Civil society representatives bring a key perspective to the work of this Council. By subscribing to shared commitments on “Women Peace and Security”, Switzerland has pledged to amplify their voice and to follow up on their recommendations. These elements must play a major role in our deliberations and in the implementation of our decisions. I would like to echo two women who have shared their priorities in this setting during Switzerland's presidency:
First, Mrs. Yasmeen Al-Eryani emphasized the need for a civic space accessible to all. In her words: "With the general erosion of civic space, Yemen has witnessed an unprecedented rollback of women's hard-won freedoms. This includes women's right to participate in the labor market and to play a vital role in revitalizing the economy. It also includes the freedom to act as political decision-makers without limiting their role to representative participation, the right to organize and shape civic spaces without threat, the right to quality education and self-fulfillment, to enjoy freedom of movement and to be visibly present in all aspects of public life. These fundamental rights must not be used as a tool of influence and must never be negotiated. "

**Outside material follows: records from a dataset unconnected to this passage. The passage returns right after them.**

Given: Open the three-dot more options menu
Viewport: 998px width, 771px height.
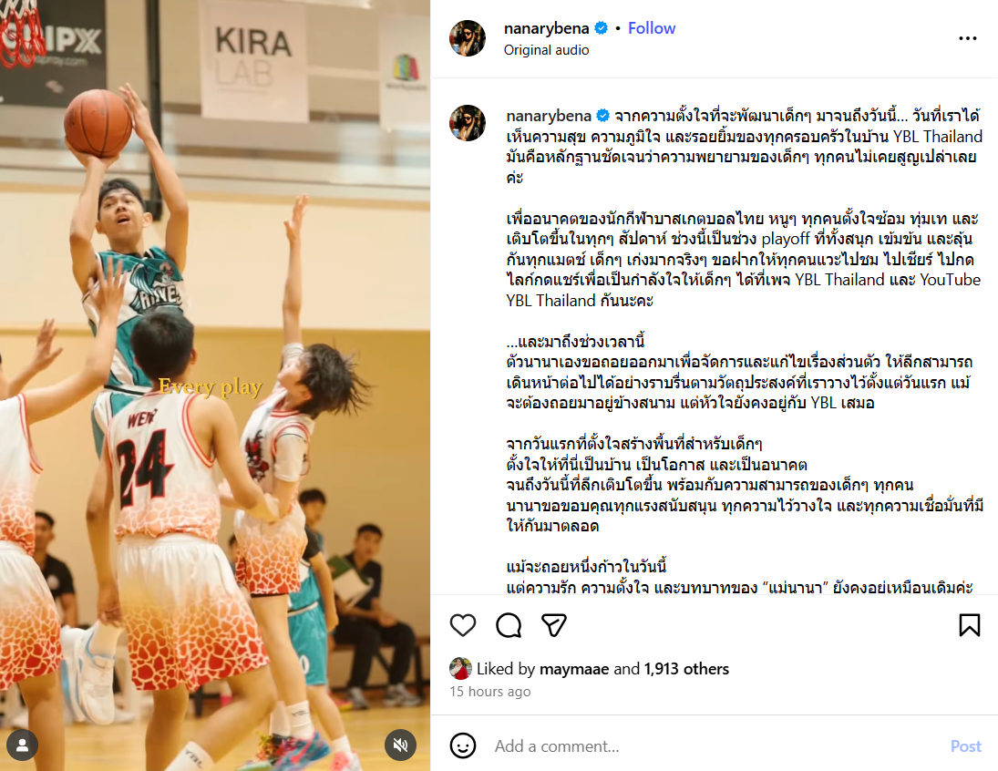Looking at the screenshot, I should tap(967, 38).
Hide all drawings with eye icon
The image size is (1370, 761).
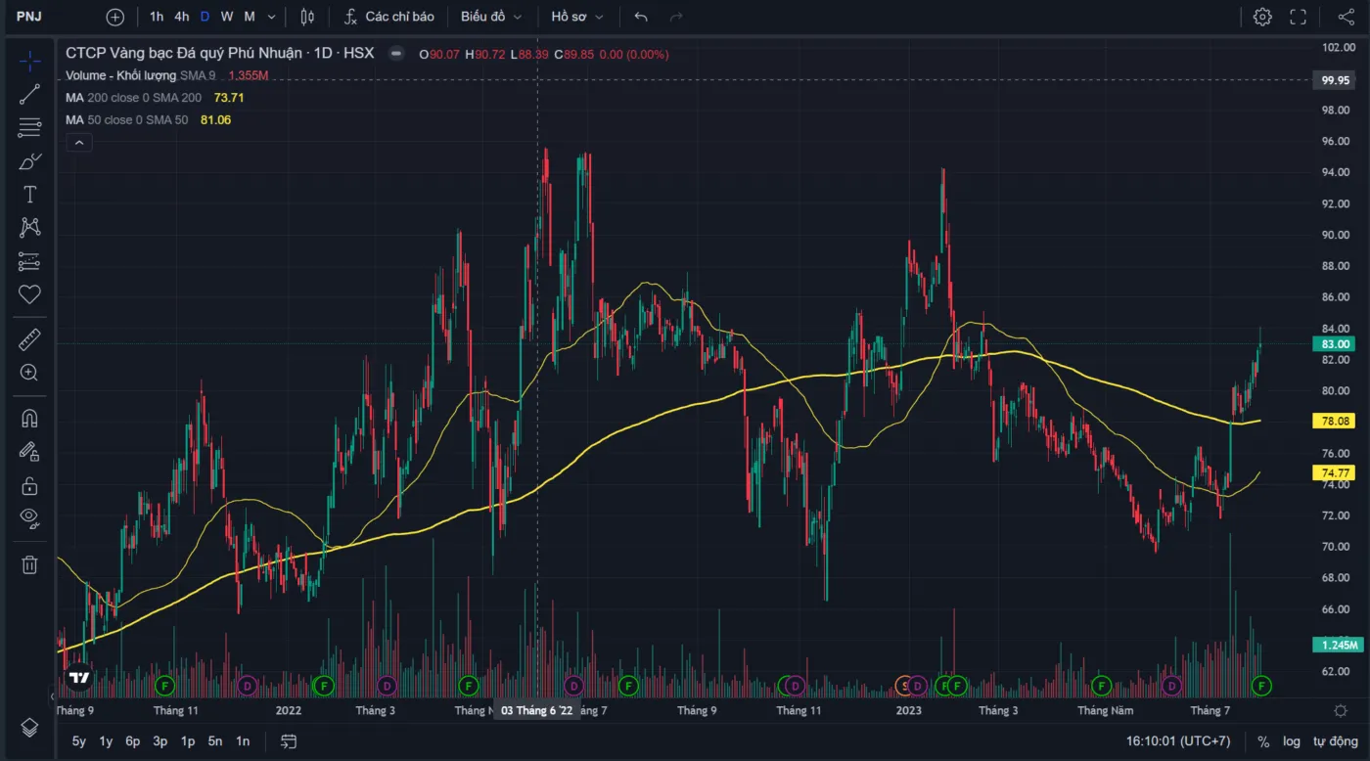click(x=29, y=518)
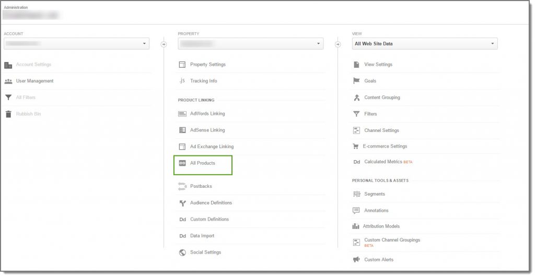The width and height of the screenshot is (535, 277).
Task: Select Custom Channel Groupings
Action: [x=392, y=240]
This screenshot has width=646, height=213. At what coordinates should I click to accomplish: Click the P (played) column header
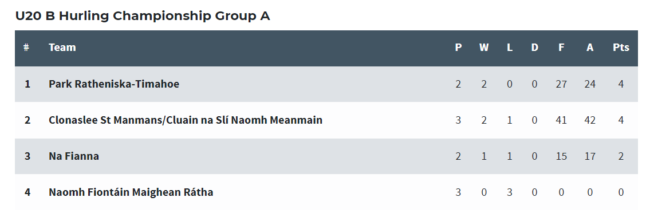tap(458, 48)

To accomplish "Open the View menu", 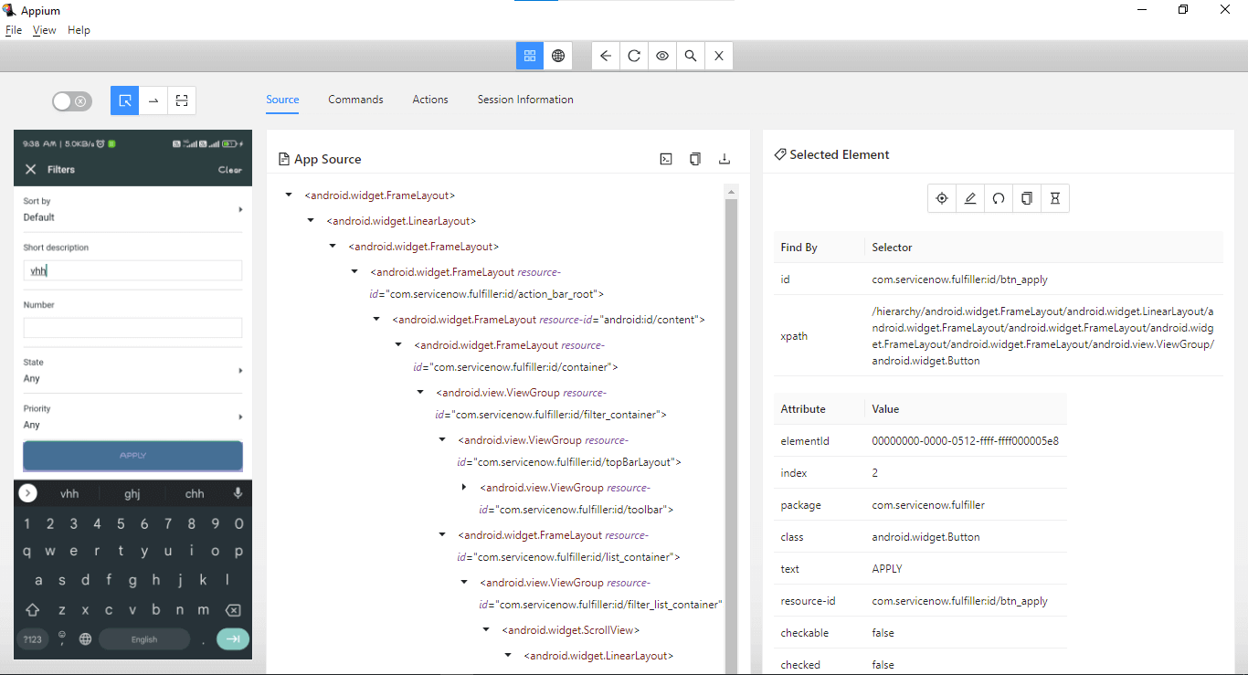I will (x=44, y=30).
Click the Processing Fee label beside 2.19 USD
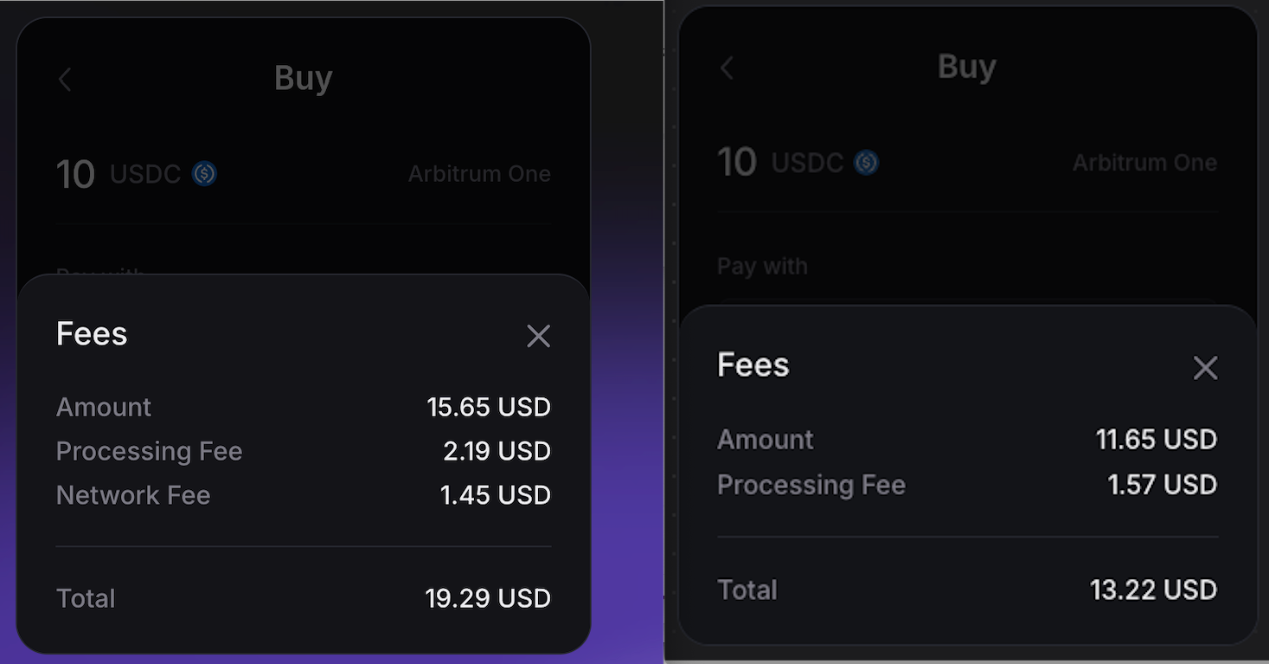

Second, the participation of women is essential to the creation of lasting peace. Switzerland is convinced of this and supports women's commitment to conflict prevention and social cohesion in various contexts. Progress is also needed at multilateral level. Ms. Aïchatou Mounkaïla, President of the Network of Women-led Organizations of the Lake Chad Basin, challenged the Council as follows: "I urge the Council to emphasize the full, equal and meaningful participation and leadership of women and girls in humanitarian responses, as well as in community dialogues, peacebuilding and peace negotiation processes at all levels".
In addition, institutional mechanisms for women's participation need to address the specific obstacles faced by historically marginalized groups. As Nigeria Renteria and Genith Quitiaquez pointed out last week at an event organized by Colombia and Switzerland on Colombia's first 1325 action plan.
The facts are clear: without protection and prevention of violence and violations of their human rights and international humanitarian law, women cannot fully and equally participate in political, social or economic life in times of conflict and peace alike.
The most flagrant violations occur every day in Afghanistan, a State party to the Convention on the Elimination of All Forms of Discrimination against Women, where the Taliban have institutionalized systematic gender-based discrimination and persecution.
Every state has a responsibility to prevent violations of women's and girls' rights, including in digital space. Human rights are inalienable rights to which everyone is entitled, without discrimination and regardless of whether they belong to a national, ethical, religious or linguistic minority.
Nearly a quarter of a century after the adoption of Resolution 1325, the full, equal and meaningful participation of women in peace-building should no longer be a matter of debate. However, reality shows that we are still a long way from this goal.
"We are not here to ask, but to demand", said Emilie Liebherr, a Swiss activist for the women's right to vote, in 1969. This also applies to their right to participate in processes concerning international peace and security. In this sense, our deliberations and decisions must be guided by the recommendations of the women who engage with this Council and with the United Nations.
I thank you.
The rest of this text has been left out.